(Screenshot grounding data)
***

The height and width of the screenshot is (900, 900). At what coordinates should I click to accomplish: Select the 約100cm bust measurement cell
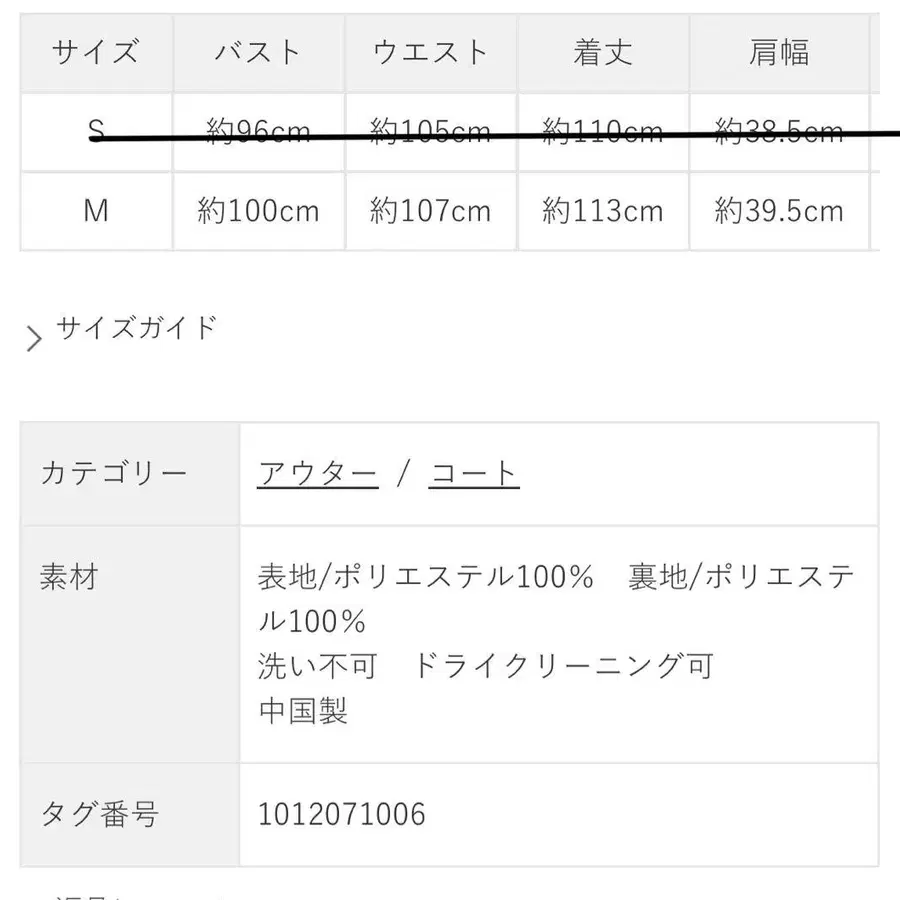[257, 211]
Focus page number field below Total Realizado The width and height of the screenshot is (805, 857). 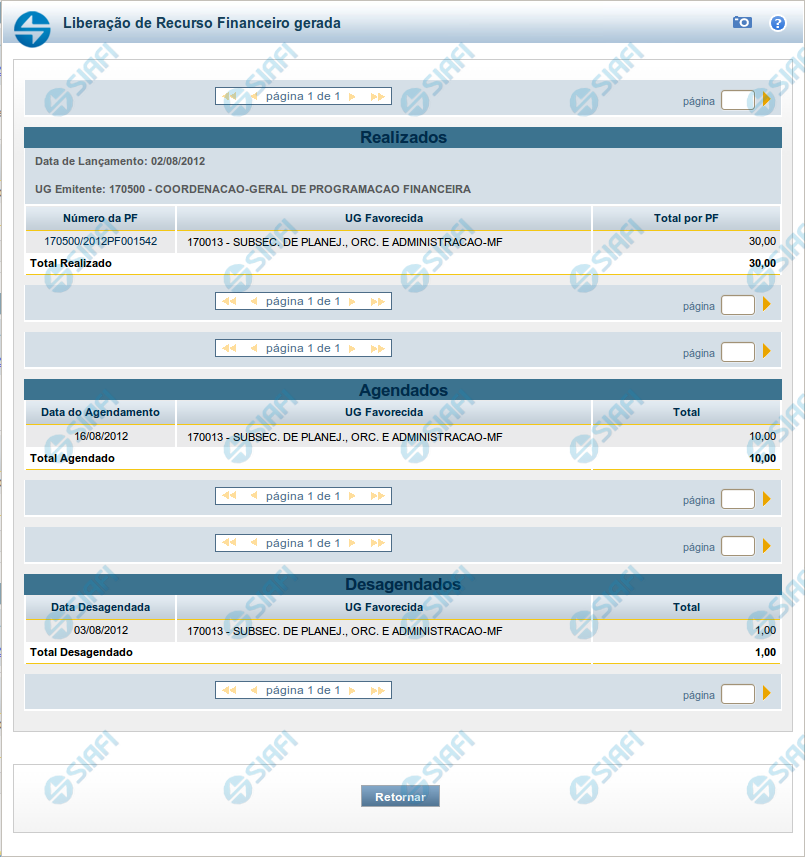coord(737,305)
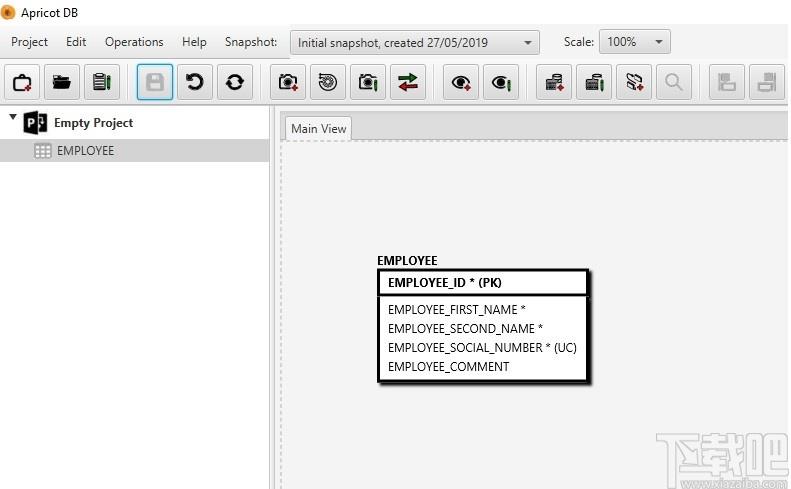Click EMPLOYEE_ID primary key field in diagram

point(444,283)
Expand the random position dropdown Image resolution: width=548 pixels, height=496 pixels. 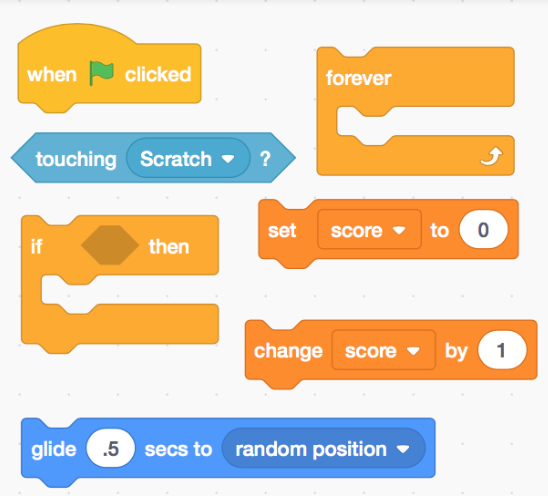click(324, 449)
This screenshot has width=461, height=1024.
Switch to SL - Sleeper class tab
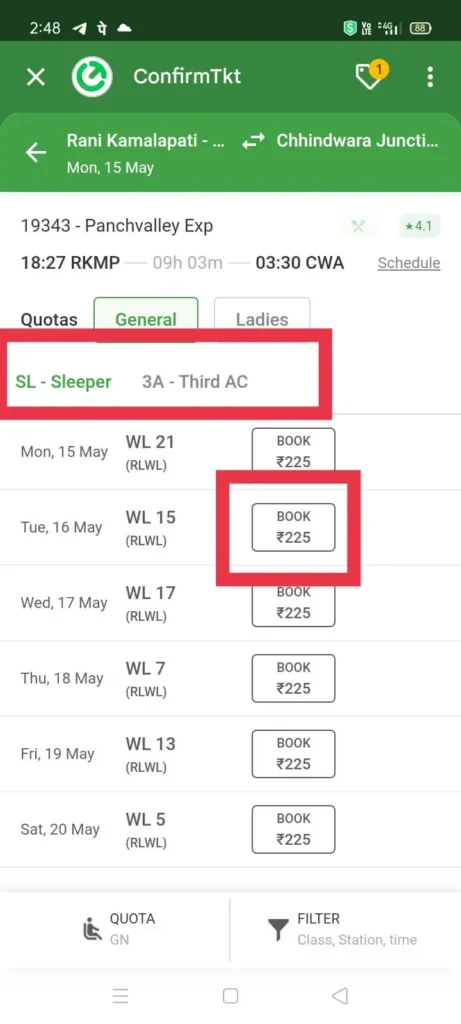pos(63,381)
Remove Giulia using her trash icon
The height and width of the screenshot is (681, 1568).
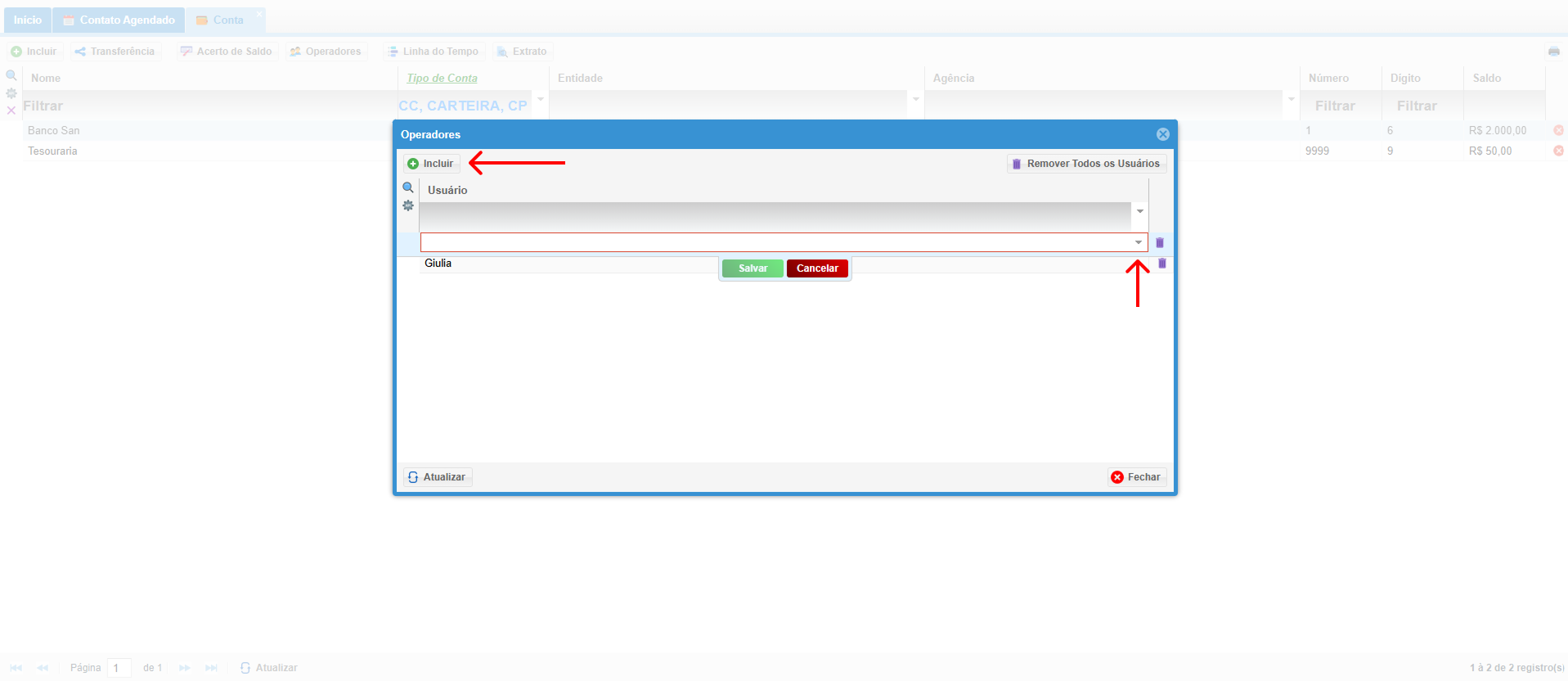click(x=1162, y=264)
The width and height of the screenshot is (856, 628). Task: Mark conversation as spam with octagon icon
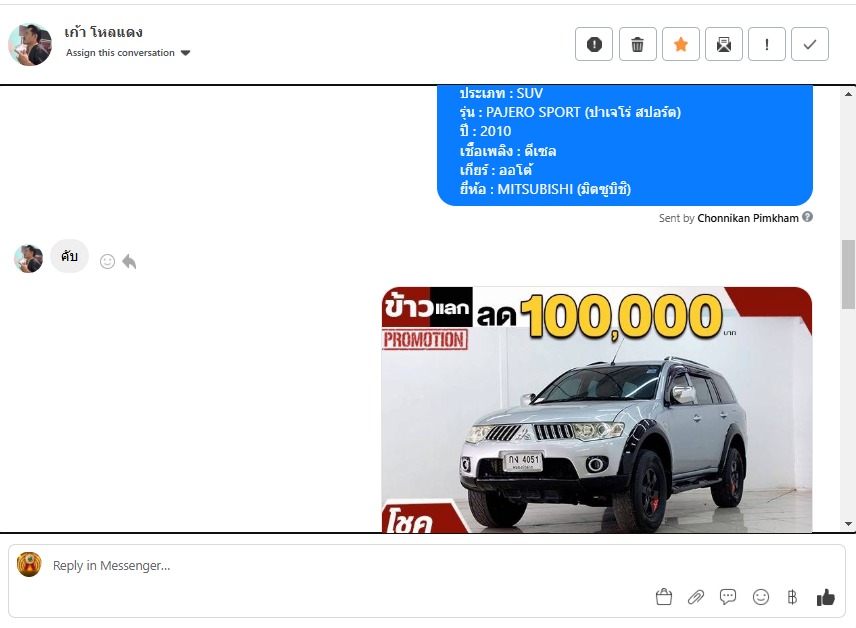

***

With "icon" as the word to match, copy each line of the records that has it.

● **Task output**
Remove Giulia using her trash icon
The width and height of the screenshot is (856, 628). Task: Mark conversation as spam with octagon icon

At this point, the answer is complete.